Collected data:

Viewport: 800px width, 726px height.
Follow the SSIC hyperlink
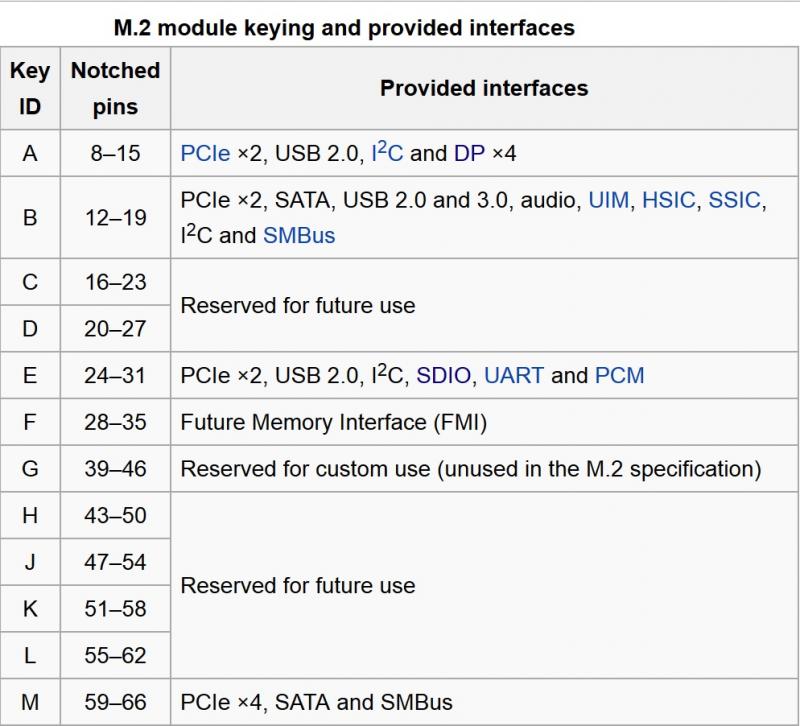pyautogui.click(x=734, y=200)
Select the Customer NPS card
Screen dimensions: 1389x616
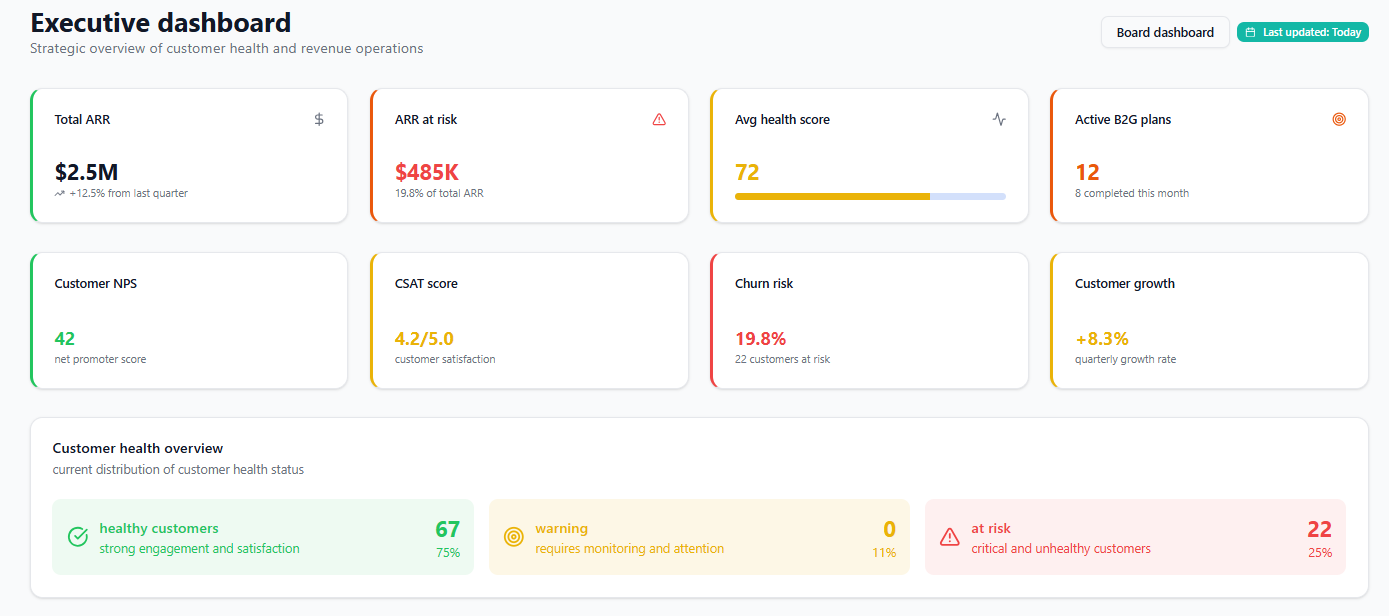pyautogui.click(x=189, y=320)
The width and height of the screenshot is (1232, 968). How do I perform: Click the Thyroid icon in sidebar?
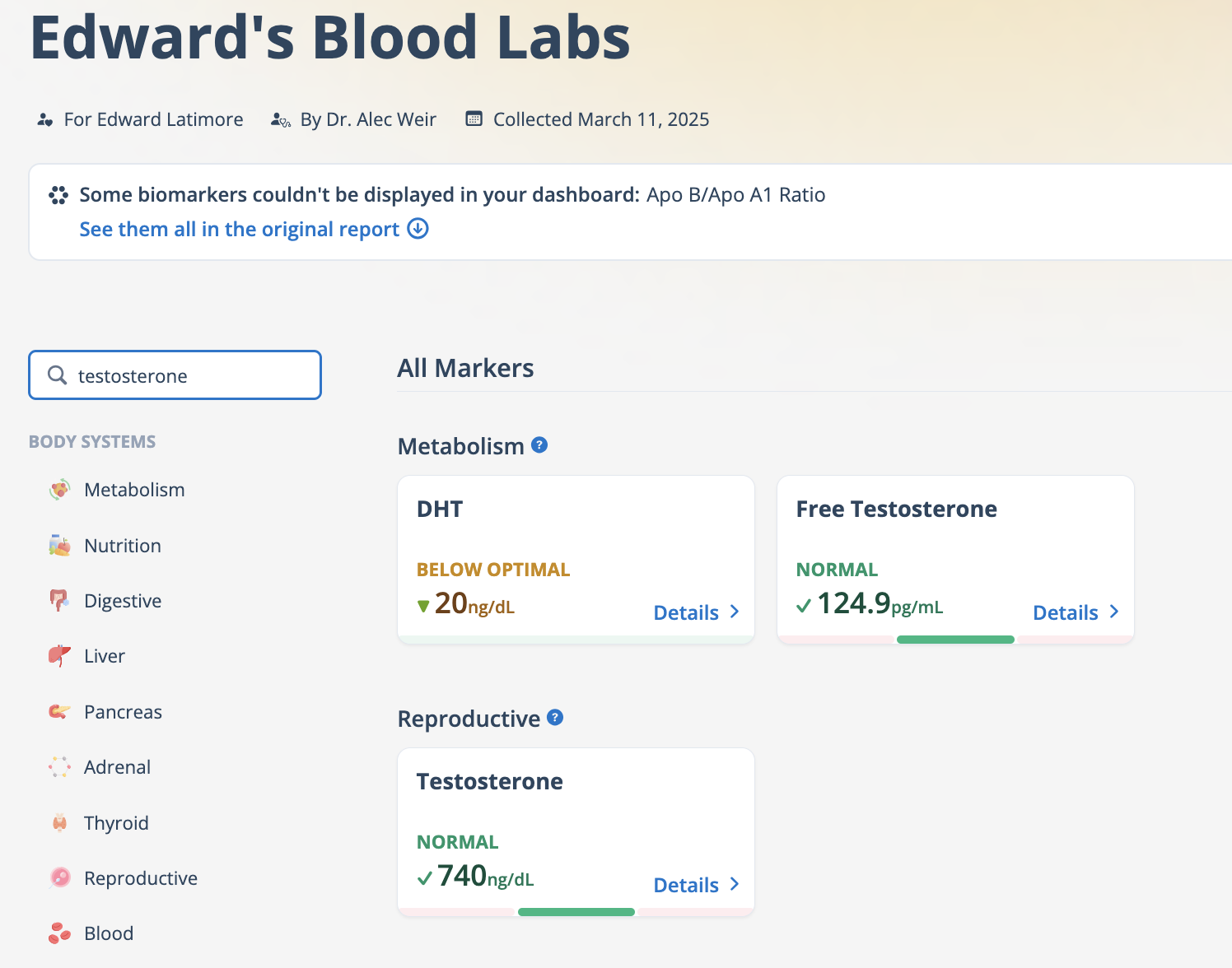pos(59,823)
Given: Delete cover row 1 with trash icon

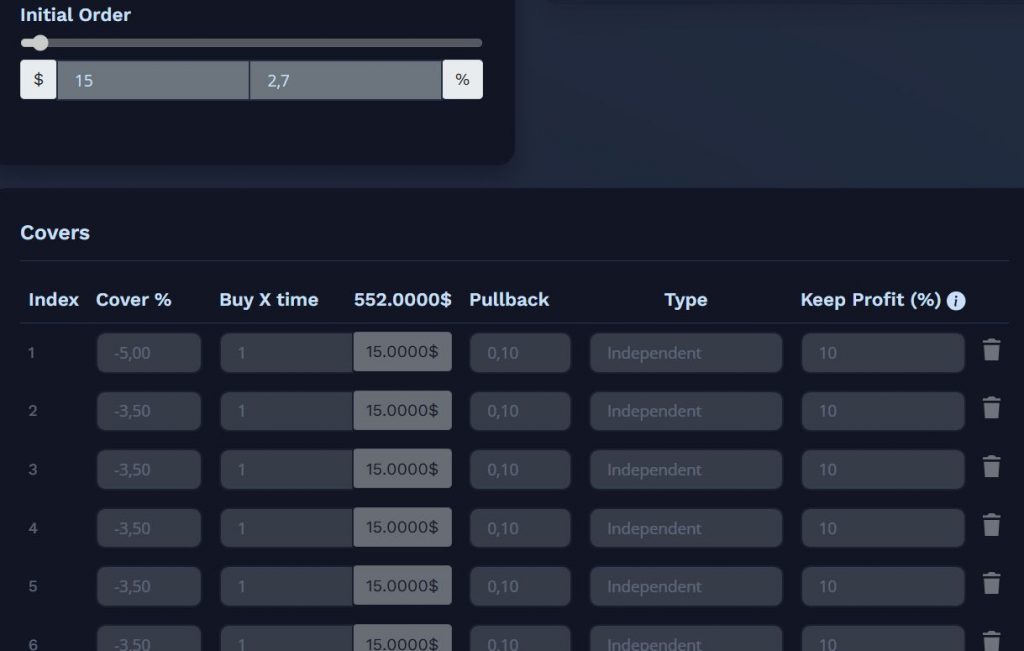Looking at the screenshot, I should (991, 350).
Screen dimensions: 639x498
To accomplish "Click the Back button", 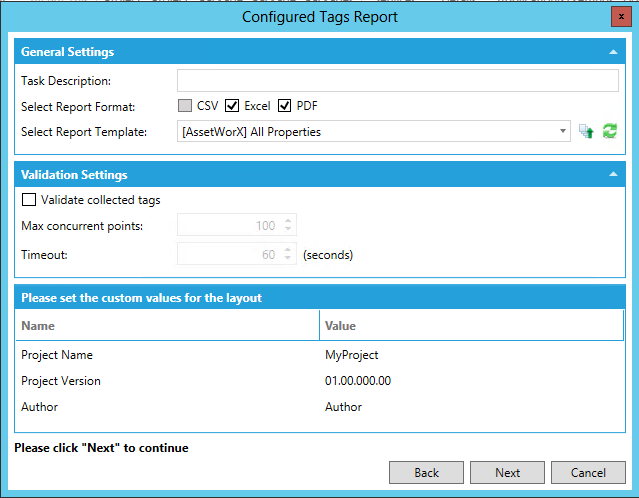I will (x=427, y=473).
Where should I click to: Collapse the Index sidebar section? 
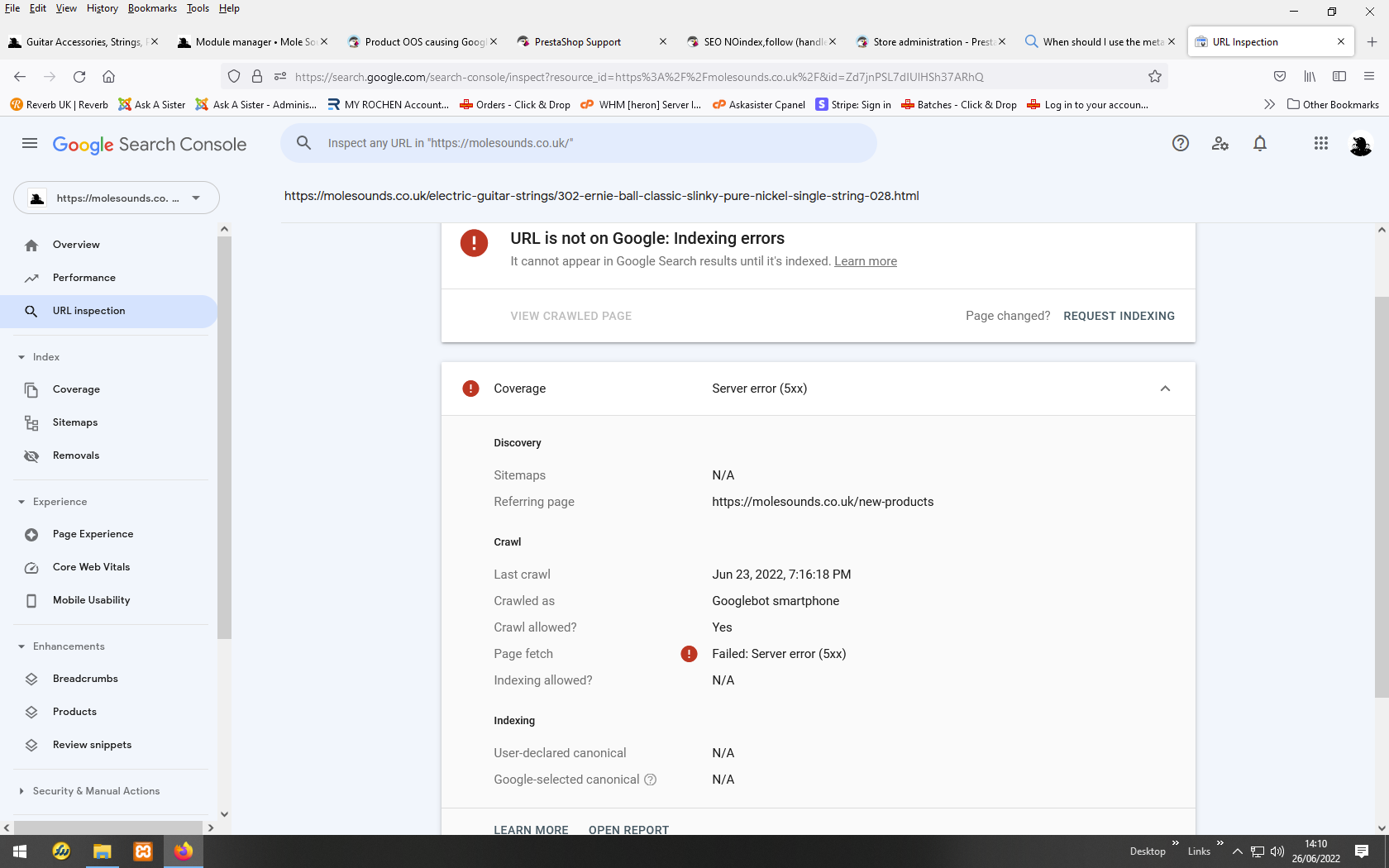click(21, 357)
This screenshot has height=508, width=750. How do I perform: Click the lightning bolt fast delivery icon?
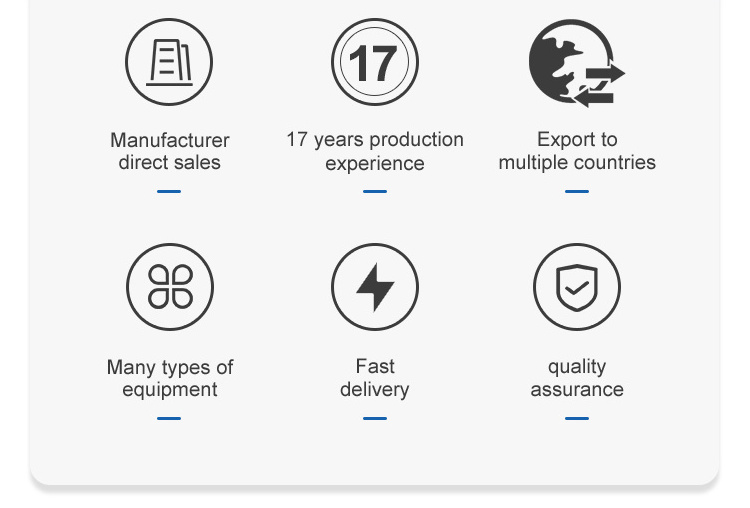pyautogui.click(x=375, y=288)
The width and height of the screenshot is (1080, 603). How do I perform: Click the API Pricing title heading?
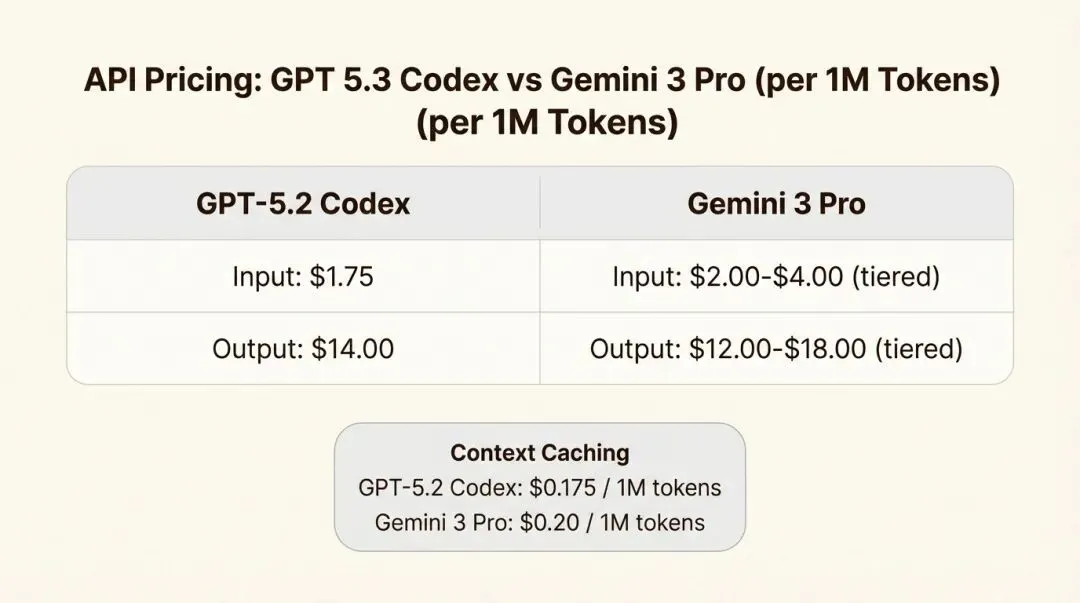tap(541, 101)
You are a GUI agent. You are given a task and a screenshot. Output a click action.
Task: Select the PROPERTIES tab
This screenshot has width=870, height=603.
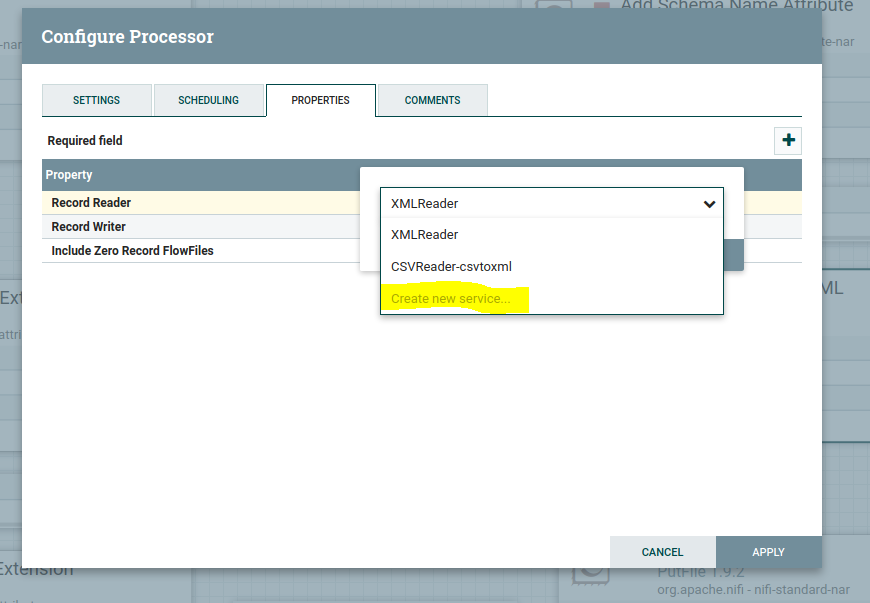point(320,101)
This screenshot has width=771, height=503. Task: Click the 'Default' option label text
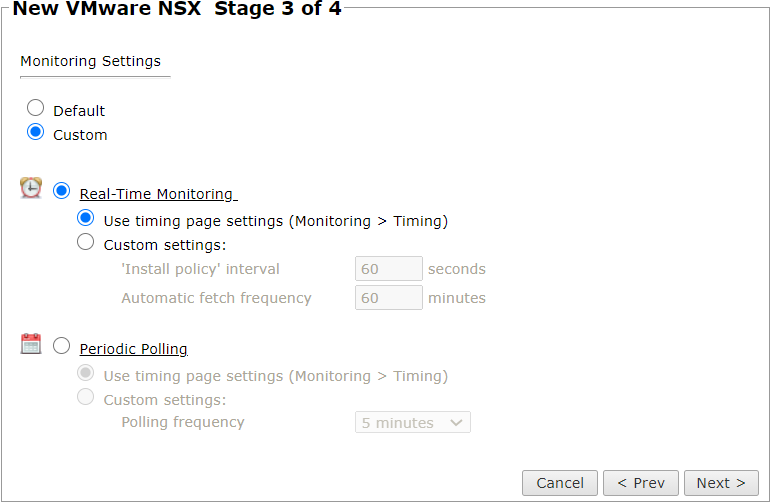click(79, 111)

Task goal:
Which of the lines in the data hold the string "Select"? Report each of them by copying it.

Result:
Select the Customer NPS card
Task: Select the PROPERTIES tab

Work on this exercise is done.